Demonetisation impaired Ujjivan Bank’s asset quality: CEO Samit Ghosh

Ujjivan Small Finance Bank has had to tweak its expansion plan because of asset quality deterioration due to demonetisation, says MD and CEO Samit Ghosh


The unanticipated loss has forced Ujjivan to slow down the pace of transformation to a small finance bank from a microfinance firm, said CEO Samit Ghosh. Photo: Indranil Bhoumik/Mint
The unanticipated loss has forced Ujjivan to slow down the pace of transformation to a small finance bank from a microfinance firm, said CEO Samit Ghosh. Photo: Indranil Bhoumik/Mint

Kolkata: Demonetisation has dealt a body blow to Ujjivan Small Finance Bank, which has had to tweak its expansion plan because of asset quality deterioration, according to Samit Ghosh, managing director and chief executive officer.

Ujjivan, which previously made tiny loans to underprivileged people and has a loan book of around Rs6,600 crore, turned itself into a small finance bank in February.
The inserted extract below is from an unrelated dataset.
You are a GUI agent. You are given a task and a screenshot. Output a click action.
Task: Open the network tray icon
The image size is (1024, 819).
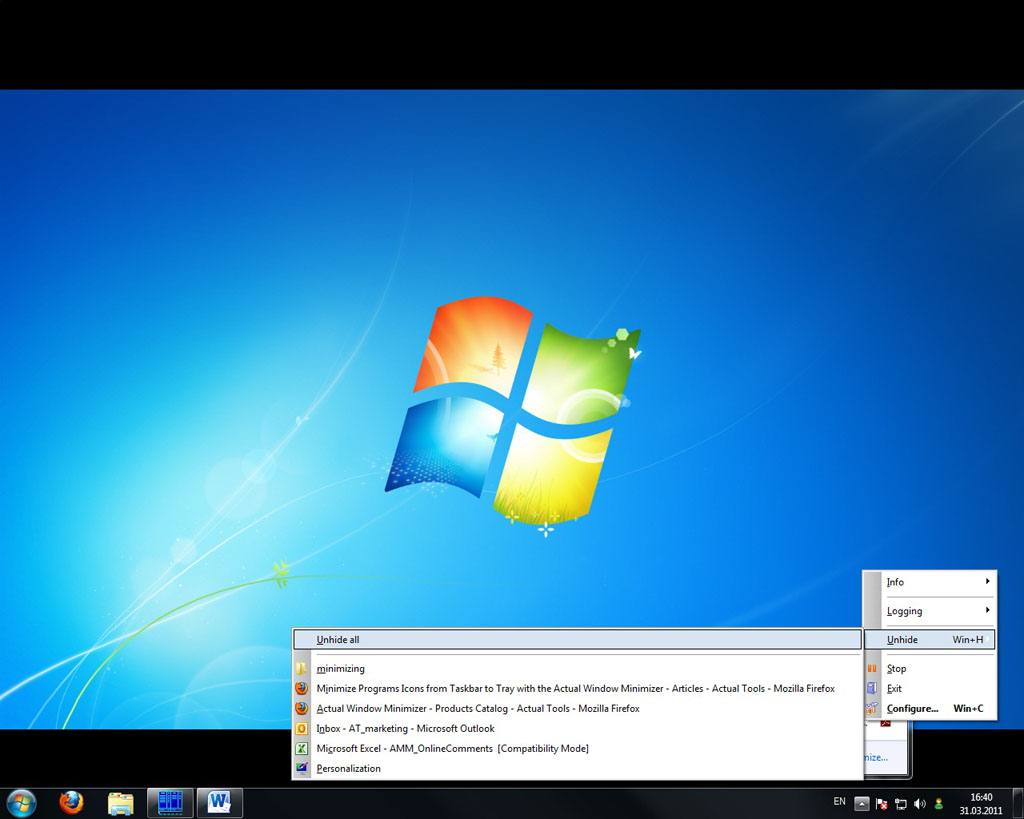click(901, 803)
Its gross non-performing assets (NPA) were at 0.28% of outstanding loans until early November.

But following the scrapping of high-value currency notes in November, Ujjivan’s gross NPA jumped to 3.7%. These are loans that are due for more than 90 days, and Ghosh said much of it—up to Rs180 crore—may have to be written off.

This unanticipated loss has forced Ujjivan to slow down the pace of transformation, Ghosh said in an interview.

Edited excerpts:

What are the key challenges that you are dealing with as you convert Ujjivan into a bank?

Three things... We have given ourselves three years to convert all our microfinance branches into bank branches. We would have gone faster had we not had to deal with demonetisation.

The second key challenge is to overcome the impact of demonetisation. It affected us in two ways: it impaired asset quality and we were also not able to disburse loans for a few months.

The third challenge is to expand our revenue streams. As a bank, we are looking to introduce some customized products such as insurance, loans for affordable homes and so on.

Microfinance currently accounts for around 85% of our business, which in five years will come down to 50%. The balance will come from MSME (micro, small and medium enterprises) and other products such as loans for affordable homes.

Have your borrowers started to save with your bank?

We have realized that our borrowers will not be able to provide us all the deposits we need. And retail banking takes time to be built ground up. Each branch could take 5-6 months to convert customers into depositors.

So initially, we will be dependent on wholesale deposits, which are slightly more expensive than retail deposits. However, from our research, we have figured out that a lot of savings go into shadowy finance companies such as you had Saradha and Rose Valley in West Bengal. There are similar ones in the south, too. We are trying to get these deposits.

Internally, the target is to have at least 60% of our total assets to be funded by deposits in three years.

What is your cost of deposit?

It is 10.6% at present and as we retire bank loans, we expect this to go down by around 75 basis points in the current year. (One basis point is equal to one-hundredth of a percentage point.) We will repay all bank loans taken previously for our microfinance business within two years.

But with Rs1,600 crore parked in regulatory deposits such as CRR and SLR, our return on equity will remain more or less unchanged, despite the reduction in cost of borrowing, at around 18%.

Compared with Bandhan Bank, Ujjivan appears to be quite conservative...

Oh yes, and that’s a conscious choice: we decided not to take the big bang approach like Bandhan. It worked well for them, but we have decided to stretch out our investments so that our operating costs didn’t jump sharply.

We would have gone a little faster had we not been impacted by demonetisation.

Would you look to turn Ujjivan into a universal bank?

We may or may not. Even if we apply for the licence, we will do so for the advantages of being a universal bank such as lower capital adequacy requirements. But we will remain focused on our customer base: people who do not have adequate access to banking services. So we are not targeting the middle-class or the affluent.